> **ABOUT THIS TASK**
Find the lines of data that contain the string "Information", then list them.

Segment Start: STUDY MATERIAL

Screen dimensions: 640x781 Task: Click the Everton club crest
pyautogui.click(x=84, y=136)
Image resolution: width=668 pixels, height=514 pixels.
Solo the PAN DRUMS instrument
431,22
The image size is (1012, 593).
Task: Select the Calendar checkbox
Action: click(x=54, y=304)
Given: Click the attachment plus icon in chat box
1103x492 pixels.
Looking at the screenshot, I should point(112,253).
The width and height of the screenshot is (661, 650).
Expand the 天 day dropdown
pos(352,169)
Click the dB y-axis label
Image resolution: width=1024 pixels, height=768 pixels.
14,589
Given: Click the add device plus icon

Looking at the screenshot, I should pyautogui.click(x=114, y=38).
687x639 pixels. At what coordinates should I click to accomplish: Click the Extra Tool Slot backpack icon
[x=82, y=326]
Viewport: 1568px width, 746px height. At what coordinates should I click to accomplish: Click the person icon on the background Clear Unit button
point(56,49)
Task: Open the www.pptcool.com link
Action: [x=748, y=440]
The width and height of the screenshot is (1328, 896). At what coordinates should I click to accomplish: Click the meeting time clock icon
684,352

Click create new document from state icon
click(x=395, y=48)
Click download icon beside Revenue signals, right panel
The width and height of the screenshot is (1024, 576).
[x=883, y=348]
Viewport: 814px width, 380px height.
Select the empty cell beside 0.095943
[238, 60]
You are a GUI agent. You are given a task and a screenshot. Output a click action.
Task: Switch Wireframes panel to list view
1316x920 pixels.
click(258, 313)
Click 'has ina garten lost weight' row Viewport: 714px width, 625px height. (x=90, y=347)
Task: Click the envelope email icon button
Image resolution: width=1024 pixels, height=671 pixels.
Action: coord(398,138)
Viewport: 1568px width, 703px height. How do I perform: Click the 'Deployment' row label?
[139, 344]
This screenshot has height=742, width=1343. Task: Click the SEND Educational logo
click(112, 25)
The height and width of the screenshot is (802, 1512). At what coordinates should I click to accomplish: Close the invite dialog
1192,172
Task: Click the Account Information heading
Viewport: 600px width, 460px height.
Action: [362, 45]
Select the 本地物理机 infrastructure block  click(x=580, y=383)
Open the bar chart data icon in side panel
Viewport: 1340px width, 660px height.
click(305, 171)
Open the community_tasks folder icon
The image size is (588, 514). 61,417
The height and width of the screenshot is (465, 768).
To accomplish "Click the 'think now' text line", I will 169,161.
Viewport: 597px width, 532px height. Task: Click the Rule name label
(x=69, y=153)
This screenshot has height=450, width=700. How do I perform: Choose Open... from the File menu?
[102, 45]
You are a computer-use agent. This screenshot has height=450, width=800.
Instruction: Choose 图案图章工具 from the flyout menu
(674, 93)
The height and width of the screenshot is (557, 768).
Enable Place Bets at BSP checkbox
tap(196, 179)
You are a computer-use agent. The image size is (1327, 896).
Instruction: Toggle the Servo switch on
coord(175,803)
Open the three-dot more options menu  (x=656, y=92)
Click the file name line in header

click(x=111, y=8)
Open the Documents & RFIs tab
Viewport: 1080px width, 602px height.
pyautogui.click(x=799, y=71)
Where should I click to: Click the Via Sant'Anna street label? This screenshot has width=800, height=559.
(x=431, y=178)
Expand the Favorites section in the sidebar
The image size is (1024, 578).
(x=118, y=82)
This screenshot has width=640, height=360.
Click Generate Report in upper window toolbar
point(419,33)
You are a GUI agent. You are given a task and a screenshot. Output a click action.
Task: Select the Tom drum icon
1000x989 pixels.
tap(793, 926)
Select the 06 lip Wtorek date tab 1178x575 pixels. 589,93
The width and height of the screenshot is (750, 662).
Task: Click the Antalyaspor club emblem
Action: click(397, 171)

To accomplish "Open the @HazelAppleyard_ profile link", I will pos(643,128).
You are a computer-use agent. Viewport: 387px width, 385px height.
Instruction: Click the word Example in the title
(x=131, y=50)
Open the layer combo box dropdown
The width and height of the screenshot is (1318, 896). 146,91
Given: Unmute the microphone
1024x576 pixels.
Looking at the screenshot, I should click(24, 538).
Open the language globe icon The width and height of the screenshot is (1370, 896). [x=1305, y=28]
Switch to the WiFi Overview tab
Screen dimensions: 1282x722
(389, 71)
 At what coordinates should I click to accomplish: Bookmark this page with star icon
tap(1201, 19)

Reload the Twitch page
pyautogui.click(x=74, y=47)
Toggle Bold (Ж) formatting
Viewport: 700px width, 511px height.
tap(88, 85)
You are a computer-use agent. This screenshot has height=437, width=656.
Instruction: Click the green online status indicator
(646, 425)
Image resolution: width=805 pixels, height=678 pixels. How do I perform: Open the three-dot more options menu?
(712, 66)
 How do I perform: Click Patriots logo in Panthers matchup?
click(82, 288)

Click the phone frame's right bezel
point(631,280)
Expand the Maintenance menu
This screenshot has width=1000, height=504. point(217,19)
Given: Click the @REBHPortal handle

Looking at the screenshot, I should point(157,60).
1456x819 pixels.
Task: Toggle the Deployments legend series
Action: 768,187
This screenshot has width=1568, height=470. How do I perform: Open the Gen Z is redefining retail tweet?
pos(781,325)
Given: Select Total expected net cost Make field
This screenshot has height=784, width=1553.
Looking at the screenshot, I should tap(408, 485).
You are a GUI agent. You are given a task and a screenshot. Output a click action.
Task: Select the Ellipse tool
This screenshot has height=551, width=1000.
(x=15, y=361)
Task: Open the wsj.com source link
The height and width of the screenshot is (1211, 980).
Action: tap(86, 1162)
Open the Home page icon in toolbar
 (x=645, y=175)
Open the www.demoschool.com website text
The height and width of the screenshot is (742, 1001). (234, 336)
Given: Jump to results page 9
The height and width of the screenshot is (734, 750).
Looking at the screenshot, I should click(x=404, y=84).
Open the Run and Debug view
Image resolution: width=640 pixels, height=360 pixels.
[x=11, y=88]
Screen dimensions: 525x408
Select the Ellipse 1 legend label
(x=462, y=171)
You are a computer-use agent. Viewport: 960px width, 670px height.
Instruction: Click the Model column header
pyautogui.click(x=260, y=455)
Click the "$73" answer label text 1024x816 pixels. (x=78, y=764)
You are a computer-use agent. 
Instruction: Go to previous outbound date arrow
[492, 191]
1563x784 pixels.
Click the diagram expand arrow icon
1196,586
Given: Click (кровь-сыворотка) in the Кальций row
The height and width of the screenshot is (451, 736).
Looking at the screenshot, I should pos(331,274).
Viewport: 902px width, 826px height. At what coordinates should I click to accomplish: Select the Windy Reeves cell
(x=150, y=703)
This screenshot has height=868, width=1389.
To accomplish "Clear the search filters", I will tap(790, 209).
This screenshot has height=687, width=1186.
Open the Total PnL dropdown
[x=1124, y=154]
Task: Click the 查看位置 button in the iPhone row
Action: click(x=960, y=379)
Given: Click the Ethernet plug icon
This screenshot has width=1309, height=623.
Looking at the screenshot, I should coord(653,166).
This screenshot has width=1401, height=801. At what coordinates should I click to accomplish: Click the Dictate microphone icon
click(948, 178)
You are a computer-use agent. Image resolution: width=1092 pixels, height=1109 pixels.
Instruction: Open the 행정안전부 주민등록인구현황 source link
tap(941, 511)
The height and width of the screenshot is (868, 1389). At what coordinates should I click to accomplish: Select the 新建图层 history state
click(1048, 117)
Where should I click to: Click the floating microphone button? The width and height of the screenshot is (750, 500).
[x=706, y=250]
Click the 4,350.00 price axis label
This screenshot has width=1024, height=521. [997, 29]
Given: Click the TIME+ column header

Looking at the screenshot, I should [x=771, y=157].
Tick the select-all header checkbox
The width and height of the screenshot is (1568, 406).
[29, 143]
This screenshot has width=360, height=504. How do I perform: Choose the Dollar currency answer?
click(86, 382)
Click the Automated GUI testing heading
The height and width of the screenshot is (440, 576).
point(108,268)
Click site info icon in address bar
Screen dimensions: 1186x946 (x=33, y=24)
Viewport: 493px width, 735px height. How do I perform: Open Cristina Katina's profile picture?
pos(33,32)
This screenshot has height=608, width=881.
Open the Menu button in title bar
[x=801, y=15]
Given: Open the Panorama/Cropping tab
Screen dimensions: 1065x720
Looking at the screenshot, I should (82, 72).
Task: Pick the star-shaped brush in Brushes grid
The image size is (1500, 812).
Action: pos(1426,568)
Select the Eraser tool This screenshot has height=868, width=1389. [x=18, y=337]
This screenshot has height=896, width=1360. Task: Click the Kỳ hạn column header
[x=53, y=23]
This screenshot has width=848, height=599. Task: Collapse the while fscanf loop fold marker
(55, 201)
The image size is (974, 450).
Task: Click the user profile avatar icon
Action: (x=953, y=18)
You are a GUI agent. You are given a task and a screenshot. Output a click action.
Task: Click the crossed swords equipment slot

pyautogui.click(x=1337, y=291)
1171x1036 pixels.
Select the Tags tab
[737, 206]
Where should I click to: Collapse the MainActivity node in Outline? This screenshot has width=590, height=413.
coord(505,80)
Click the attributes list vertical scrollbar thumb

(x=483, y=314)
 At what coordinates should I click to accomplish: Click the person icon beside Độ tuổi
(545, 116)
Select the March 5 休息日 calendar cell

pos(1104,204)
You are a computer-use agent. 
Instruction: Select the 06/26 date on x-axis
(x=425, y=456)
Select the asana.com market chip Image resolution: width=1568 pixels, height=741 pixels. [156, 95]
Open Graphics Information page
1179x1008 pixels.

Segment End: STUDY MATERIAL

> **RESPONSE**
Task: Click the Account Information heading
Open Graphics Information page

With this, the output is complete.